The United Nations is once again appealing for hundreds of millions of dollars to avert famine in North Korea, where it estimates millions of people risk starvation if aid donations to the Communist state don’t increase dramatically.
U.S. congressman Tony Hall recently visited North Korea and reported that food production was down by almost half over last year’s already poor harvest. The North Korean government blames the ongoing famine on drought and other natural conditions, but the main cause of the 6-year long famine that has claimed up to 2 million lives is the closed, totalitarian state.
North Korea’s government is extraordinarily xenophobic and rarely lets any foreigners venture outside of its capitol of Pyongyang — which is one of the reasons some countries are reticent about donating aid since they often aren’t given the ability to track how such aid is used.

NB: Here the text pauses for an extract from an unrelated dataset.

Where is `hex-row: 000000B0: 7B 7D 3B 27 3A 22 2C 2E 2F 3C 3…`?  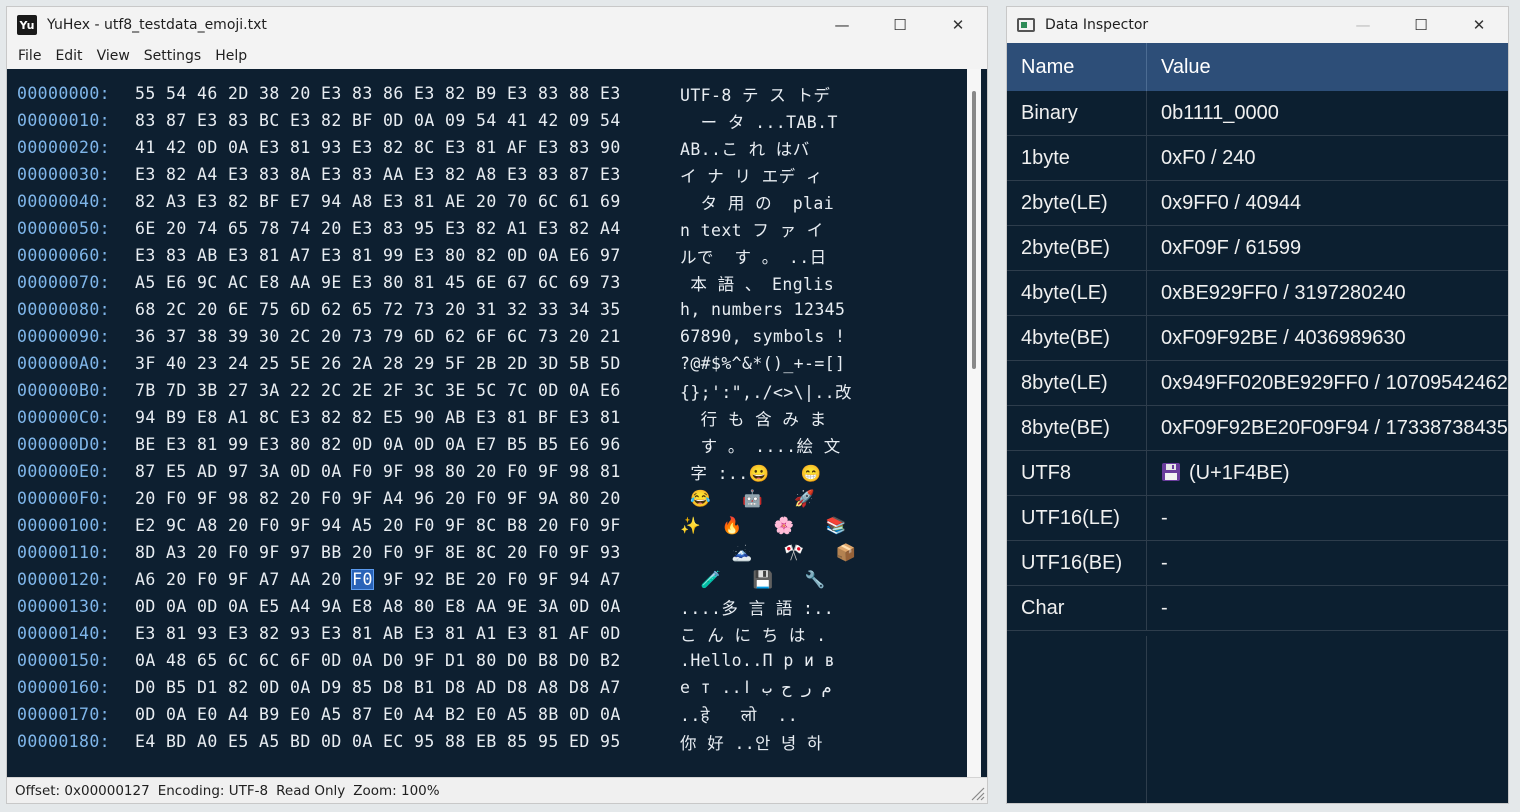 hex-row: 000000B0: 7B 7D 3B 27 3A 22 2C 2E 2F 3C 3… is located at coordinates (437, 390).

Hall, who was allowed to venture into rural areas of North Korea, reports that in many parts of the country that he visited hospitals were in such poor condition that, “Electricity ran for no more than two hours a day, and patients were fed less than half the food a human being needs to survive.” According to Hall, many North Koreans have turned to “alternative foods” made from 40 percent grain and 60 percent twigs, leaves and barks. Such pseudo-foods are a common feature of any famine area, but in the end usually do far more harm to starving people than good.
Unfortunately barring some sort of dramatic coup or fall of the North Korean government, life for those within the Communist state is unlikely to improve as the government has proven able to main tight military and political control over its territory even in the midst of very high death rates from famine.
Sources:
N. Koreans eating twigs. The BBC, November 29, 2000.
North Korea’s lost generation. The BBC, November 29, 2000.